**Exercise aim**
In these entries, tally the lines where "will" occurs. Respond with only the count.

Extracted data entries:
● ● ● ●

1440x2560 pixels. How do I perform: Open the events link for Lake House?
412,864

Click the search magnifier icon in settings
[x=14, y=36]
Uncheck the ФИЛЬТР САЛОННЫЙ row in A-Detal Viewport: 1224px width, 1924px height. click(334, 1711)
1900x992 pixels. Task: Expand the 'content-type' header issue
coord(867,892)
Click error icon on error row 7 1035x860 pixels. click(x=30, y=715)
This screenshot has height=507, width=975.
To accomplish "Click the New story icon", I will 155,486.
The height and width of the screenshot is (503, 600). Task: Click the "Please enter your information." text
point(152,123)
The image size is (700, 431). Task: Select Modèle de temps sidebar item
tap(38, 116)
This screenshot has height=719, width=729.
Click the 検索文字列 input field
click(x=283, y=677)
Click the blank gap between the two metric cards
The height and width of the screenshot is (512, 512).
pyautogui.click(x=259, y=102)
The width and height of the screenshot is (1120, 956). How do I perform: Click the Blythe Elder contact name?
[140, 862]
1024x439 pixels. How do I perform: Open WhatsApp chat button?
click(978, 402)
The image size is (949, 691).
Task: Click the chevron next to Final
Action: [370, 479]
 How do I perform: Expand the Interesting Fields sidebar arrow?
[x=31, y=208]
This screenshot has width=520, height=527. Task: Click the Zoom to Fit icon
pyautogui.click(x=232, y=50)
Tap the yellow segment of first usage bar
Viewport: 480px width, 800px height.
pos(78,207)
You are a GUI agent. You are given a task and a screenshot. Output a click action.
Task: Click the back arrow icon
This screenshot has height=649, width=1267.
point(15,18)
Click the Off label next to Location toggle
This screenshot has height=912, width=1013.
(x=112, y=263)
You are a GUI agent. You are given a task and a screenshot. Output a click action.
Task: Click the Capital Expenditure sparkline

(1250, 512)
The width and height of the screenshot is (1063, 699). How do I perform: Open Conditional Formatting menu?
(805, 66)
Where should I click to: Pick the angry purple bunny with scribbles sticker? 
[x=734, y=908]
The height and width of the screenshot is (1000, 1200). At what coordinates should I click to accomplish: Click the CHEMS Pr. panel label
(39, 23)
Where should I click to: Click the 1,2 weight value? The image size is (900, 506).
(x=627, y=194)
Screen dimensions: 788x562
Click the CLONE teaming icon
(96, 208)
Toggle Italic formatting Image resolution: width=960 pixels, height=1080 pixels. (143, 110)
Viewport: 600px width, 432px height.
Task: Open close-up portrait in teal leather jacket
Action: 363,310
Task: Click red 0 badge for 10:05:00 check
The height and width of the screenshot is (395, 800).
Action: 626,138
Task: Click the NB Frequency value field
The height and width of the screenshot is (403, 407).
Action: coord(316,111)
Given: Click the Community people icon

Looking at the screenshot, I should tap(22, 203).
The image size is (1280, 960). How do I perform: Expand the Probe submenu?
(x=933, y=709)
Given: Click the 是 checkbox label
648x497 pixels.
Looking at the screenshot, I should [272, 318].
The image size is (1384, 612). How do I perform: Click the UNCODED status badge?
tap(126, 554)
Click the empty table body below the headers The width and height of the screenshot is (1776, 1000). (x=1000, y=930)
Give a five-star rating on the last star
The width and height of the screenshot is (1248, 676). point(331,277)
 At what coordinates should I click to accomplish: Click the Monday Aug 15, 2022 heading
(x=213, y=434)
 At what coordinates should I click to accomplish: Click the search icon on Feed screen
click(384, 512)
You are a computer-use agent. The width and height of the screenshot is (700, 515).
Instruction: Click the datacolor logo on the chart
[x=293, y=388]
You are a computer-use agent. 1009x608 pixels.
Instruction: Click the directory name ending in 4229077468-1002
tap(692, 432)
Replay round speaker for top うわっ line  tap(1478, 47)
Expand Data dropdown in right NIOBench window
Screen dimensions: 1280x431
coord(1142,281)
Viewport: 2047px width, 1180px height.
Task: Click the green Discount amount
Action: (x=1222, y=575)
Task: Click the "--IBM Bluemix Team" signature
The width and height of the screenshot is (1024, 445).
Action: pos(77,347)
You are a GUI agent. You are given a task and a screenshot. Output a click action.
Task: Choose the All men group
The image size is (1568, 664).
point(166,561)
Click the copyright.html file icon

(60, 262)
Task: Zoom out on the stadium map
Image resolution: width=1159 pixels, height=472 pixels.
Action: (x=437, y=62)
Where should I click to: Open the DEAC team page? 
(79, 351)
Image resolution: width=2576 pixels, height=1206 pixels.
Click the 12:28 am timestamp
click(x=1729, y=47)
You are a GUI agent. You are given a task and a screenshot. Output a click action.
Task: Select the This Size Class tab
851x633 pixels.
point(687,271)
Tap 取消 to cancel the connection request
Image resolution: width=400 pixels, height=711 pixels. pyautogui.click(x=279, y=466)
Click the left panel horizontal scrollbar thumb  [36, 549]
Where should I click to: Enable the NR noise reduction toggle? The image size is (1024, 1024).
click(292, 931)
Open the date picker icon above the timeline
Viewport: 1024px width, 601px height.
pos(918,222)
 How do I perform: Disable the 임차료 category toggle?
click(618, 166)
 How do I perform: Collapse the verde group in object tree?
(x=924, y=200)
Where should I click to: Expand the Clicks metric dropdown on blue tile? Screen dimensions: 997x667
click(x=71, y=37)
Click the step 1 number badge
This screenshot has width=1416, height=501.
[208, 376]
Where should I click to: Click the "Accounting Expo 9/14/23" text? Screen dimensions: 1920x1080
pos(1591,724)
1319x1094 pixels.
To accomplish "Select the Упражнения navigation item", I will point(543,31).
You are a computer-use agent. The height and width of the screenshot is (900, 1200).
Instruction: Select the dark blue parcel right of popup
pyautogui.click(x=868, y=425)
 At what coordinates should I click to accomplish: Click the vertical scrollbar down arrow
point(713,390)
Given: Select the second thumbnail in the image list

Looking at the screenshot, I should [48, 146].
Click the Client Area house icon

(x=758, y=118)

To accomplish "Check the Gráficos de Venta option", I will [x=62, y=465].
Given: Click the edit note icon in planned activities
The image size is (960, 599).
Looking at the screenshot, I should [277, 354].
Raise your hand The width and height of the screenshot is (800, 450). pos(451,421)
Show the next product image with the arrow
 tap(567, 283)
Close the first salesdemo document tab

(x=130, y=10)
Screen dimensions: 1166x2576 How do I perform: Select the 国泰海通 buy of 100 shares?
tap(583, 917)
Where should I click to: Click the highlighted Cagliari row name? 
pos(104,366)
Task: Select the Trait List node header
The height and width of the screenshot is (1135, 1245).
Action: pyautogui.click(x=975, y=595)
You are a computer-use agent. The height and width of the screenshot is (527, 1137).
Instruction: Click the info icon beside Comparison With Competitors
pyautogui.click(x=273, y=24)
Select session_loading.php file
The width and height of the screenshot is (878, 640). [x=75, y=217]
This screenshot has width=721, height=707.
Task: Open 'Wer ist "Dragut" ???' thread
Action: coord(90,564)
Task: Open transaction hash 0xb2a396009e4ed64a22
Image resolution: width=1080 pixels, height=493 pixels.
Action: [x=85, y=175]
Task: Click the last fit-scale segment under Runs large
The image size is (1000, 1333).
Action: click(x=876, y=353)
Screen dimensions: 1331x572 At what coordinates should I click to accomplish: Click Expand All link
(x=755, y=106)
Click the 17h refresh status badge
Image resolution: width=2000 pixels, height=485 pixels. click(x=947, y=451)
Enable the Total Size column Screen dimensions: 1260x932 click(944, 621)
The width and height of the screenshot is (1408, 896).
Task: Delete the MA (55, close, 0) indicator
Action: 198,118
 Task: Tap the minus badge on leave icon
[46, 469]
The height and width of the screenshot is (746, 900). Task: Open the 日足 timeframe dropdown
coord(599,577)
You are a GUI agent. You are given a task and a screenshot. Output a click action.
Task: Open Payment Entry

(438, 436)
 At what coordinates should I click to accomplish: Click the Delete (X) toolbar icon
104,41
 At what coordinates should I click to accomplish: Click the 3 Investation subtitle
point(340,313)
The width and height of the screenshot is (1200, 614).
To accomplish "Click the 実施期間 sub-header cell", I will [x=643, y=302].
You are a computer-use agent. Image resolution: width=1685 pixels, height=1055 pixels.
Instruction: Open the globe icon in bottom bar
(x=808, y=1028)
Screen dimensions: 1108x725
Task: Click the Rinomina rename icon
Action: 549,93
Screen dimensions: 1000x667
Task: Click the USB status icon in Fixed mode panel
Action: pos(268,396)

● ● ● ●

**Output below**
4